Since I inherited a subpar lawn at my current property, I've been lost in the world of lawn care trying to figure out some simple solutions. First, I noticed how many people are going the chemical route via fertilizers and pesticides. That's not very Paleo, and not for me.
After considerable digging, I found a great article, "Organic Lawn Care for the Cheap and Lazy" by Paul Wheaton. It laid out just a few main principles for organic lawn care:
- Mow high (3" or more)
- Use organic fertilizer a couple times a year
- Check the soil pH and adjust accordingly
And that's about it! The more I've learned about this subject, the more I'm finding the article to be true. For example, when you mow high, this tends to crowd out weeds naturally rather than going the chemical route.
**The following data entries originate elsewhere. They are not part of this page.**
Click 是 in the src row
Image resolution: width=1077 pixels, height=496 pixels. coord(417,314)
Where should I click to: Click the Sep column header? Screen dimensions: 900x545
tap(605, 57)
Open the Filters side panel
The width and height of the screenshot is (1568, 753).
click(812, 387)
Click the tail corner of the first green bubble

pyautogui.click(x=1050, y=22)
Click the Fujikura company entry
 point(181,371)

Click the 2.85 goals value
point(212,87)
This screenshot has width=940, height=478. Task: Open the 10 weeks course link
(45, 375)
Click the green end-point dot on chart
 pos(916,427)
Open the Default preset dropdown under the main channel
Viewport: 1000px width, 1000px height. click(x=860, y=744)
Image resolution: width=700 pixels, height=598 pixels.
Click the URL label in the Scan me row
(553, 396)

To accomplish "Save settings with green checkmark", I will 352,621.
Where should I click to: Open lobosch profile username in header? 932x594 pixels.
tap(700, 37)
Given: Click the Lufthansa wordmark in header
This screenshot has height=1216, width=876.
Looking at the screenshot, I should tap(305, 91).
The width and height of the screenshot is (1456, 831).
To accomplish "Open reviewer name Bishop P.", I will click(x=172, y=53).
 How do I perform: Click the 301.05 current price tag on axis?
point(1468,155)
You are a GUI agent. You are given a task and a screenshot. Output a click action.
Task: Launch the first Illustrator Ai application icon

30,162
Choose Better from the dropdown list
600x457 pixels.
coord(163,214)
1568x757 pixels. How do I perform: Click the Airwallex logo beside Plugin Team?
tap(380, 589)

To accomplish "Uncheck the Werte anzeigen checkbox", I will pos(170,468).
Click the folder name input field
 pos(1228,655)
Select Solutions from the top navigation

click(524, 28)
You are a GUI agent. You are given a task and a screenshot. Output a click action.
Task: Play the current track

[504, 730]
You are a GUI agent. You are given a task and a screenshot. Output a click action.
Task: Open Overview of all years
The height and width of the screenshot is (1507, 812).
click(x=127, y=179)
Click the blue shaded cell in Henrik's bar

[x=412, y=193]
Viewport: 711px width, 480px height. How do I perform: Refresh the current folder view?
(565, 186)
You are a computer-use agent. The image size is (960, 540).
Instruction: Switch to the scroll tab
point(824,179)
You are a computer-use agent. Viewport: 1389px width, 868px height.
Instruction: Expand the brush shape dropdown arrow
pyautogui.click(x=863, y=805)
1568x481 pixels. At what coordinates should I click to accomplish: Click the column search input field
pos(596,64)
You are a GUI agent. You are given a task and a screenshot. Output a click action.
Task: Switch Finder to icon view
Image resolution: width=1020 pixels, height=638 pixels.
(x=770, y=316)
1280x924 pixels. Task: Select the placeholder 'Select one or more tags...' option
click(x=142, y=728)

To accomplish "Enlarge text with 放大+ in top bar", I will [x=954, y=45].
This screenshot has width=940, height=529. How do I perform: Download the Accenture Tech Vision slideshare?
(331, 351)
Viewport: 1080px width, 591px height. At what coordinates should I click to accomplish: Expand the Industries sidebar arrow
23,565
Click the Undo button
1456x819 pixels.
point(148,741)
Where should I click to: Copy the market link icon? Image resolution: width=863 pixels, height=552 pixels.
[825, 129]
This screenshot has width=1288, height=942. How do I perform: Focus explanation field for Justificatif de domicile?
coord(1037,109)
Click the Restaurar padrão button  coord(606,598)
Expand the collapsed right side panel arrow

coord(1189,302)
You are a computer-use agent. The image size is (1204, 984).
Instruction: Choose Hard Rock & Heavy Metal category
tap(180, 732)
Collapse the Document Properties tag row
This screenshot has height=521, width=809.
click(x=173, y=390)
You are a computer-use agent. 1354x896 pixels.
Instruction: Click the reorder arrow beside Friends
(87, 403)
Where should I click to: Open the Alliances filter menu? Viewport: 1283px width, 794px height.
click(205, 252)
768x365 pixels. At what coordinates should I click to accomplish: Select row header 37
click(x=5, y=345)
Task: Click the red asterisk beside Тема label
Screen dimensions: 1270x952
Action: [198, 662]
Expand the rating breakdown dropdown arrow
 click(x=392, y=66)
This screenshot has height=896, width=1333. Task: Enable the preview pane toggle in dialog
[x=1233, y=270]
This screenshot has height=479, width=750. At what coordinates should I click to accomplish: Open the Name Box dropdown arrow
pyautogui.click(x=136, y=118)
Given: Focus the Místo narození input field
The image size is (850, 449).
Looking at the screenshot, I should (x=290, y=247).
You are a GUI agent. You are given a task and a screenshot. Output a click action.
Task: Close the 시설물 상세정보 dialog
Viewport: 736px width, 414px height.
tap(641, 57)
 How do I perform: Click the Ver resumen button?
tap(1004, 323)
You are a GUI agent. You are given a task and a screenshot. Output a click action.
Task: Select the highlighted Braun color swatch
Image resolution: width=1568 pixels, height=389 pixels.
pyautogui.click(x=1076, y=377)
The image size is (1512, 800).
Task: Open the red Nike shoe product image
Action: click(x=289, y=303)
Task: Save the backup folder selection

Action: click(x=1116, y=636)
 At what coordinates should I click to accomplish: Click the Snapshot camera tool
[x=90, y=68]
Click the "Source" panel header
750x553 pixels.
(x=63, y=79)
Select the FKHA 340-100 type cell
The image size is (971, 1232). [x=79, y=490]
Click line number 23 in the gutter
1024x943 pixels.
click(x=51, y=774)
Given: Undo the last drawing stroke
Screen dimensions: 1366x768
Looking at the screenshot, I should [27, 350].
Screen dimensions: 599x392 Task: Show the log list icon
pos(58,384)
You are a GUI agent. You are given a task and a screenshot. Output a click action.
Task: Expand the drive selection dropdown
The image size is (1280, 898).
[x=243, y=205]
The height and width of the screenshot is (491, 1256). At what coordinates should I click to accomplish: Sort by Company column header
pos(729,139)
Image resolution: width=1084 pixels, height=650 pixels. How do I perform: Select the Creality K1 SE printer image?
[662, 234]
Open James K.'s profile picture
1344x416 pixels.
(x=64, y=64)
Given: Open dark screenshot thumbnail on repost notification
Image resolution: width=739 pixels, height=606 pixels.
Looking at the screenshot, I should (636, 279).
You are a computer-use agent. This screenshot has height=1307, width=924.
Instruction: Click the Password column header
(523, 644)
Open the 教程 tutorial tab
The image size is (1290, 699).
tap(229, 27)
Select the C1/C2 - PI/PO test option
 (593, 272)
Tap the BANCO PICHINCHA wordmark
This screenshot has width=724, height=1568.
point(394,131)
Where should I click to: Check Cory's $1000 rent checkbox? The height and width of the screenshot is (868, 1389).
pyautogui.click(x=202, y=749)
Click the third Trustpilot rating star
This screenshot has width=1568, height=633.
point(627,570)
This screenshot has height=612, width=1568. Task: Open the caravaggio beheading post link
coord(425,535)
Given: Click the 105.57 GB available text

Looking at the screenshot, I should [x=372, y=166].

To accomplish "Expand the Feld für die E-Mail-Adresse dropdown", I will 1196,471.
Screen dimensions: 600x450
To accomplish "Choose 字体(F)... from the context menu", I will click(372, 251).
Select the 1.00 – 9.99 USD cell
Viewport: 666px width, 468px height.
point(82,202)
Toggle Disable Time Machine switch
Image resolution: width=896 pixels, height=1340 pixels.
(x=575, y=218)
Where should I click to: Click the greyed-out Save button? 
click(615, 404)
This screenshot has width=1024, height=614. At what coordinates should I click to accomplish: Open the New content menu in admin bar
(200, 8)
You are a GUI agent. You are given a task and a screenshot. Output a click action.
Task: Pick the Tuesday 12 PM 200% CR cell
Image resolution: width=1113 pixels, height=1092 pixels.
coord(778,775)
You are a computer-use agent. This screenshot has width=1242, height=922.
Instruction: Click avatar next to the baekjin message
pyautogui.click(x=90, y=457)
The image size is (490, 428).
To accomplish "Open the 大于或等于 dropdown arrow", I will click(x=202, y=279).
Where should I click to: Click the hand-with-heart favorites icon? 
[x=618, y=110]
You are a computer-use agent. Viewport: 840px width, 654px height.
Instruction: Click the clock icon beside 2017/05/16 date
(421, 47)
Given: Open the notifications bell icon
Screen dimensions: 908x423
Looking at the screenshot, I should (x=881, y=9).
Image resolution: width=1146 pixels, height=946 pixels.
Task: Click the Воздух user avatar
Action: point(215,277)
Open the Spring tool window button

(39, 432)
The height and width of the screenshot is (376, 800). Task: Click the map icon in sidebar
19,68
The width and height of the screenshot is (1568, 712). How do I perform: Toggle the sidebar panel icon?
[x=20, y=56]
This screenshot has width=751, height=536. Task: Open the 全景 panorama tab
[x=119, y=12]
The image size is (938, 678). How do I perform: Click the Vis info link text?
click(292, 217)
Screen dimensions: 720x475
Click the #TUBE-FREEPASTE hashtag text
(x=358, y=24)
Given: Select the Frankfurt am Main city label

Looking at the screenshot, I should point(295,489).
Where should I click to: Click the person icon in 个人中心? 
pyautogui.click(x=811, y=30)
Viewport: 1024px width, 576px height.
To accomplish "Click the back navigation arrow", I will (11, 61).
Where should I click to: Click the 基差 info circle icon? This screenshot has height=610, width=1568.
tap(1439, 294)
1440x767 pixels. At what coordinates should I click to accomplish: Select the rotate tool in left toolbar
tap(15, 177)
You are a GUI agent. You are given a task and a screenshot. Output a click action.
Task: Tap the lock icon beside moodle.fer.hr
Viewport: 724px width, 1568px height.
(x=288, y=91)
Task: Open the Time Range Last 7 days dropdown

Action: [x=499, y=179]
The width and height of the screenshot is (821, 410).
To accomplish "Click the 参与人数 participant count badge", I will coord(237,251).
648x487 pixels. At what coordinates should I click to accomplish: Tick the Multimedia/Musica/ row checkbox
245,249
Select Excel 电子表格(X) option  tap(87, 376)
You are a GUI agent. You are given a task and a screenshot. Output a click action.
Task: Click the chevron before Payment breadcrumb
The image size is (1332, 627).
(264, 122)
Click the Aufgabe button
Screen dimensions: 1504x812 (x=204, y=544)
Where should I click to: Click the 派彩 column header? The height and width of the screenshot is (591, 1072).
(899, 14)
While Paul wrote his article back in the 90s, recent science is showing his method works. Rebecca Brown, Assistant Professor of Plant Breeding and Genetics at University of Rhode Island, recently conducted some lawn studies:
“I recently completed five years of trials that found that hard fescue, tall fescue, colonial bentgrass, red fescue and koeleria (prairie junegrass) were able to maintain 100 percent turf cover on poor soil with no irrigation or pesticides after establishment — and only 1-2 pounds of nitrogen per 1,000 square feet per year applied as organic granular fertilizer.”
It looks like the typical advice about lawn care is as good as the typical advice about diets.